## Data for analysis
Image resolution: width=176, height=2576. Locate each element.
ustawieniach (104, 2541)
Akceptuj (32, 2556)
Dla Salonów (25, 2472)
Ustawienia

## Work to be completed
Could you return the complete listing, word for word?

## Solution below
Image resolution: width=176, height=2576. Locate each element.
ustawieniach (104, 2541)
Akceptuj (32, 2556)
Dla Salonów (25, 2472)
Ustawienia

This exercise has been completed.